ABOUT THIS TASK
Your answer must be an exact transcription of the lines from the line with "Switch to the 出售中 tab" through the final line of the data.

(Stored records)
• • • • • • •

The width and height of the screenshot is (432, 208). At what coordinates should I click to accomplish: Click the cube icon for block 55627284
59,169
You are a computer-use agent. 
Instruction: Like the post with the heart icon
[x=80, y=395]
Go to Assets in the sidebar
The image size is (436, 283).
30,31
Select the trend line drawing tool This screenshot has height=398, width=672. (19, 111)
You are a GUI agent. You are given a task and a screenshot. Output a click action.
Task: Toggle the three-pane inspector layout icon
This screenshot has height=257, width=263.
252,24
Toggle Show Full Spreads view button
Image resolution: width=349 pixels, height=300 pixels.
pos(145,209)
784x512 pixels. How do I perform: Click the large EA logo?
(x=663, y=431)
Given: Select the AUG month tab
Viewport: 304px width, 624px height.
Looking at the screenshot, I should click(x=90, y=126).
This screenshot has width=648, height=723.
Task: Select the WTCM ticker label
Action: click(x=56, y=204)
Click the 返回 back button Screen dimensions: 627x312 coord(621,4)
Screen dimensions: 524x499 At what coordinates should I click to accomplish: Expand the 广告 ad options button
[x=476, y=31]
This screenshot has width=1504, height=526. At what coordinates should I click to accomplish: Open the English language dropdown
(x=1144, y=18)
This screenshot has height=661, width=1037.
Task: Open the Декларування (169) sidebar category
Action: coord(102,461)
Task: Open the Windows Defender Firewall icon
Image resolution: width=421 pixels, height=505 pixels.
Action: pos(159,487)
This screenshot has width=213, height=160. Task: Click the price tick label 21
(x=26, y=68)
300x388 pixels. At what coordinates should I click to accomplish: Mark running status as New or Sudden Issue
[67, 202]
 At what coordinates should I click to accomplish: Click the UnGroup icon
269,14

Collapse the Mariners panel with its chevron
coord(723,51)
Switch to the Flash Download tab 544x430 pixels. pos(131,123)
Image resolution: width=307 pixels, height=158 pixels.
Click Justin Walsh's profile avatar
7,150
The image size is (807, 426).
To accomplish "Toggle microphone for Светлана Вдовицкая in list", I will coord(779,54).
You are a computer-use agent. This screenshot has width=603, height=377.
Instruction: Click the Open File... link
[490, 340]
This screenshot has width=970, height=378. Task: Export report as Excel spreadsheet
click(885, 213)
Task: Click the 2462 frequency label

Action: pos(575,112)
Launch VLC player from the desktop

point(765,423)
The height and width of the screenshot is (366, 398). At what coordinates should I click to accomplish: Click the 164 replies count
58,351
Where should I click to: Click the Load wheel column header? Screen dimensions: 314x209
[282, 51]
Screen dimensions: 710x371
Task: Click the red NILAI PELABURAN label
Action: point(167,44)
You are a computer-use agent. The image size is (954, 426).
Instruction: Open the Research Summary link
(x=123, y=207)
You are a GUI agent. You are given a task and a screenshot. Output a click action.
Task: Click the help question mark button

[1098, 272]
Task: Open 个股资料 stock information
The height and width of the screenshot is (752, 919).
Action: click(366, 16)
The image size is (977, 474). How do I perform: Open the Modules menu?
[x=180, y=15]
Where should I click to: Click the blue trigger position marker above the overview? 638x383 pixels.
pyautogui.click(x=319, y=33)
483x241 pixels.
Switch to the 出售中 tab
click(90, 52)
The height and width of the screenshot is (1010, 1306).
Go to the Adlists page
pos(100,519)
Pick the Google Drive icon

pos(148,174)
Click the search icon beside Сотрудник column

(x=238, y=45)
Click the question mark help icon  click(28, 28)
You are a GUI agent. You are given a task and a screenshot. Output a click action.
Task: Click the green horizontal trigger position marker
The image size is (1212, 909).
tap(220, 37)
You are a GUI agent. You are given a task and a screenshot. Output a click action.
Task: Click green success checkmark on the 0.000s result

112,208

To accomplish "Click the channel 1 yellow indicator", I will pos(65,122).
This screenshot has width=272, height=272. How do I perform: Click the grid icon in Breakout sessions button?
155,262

• • • • • • •

RESPONSE AREA
Switch to the 出售中 tab
click(90, 52)
The height and width of the screenshot is (1010, 1306).
Go to the Adlists page
pos(100,519)
Pick the Google Drive icon

pos(148,174)
Click the search icon beside Сотрудник column

(x=238, y=45)
Click the question mark help icon  click(28, 28)
You are a GUI agent. You are given a task and a screenshot. Output a click action.
Task: Click the green horizontal trigger position marker
The image size is (1212, 909).
tap(220, 37)
You are a GUI agent. You are given a task and a screenshot. Output a click action.
Task: Click green success checkmark on the 0.000s result

112,208

To accomplish "Click the channel 1 yellow indicator", I will pos(65,122).
This screenshot has width=272, height=272. How do I perform: Click the grid icon in Breakout sessions button?
155,262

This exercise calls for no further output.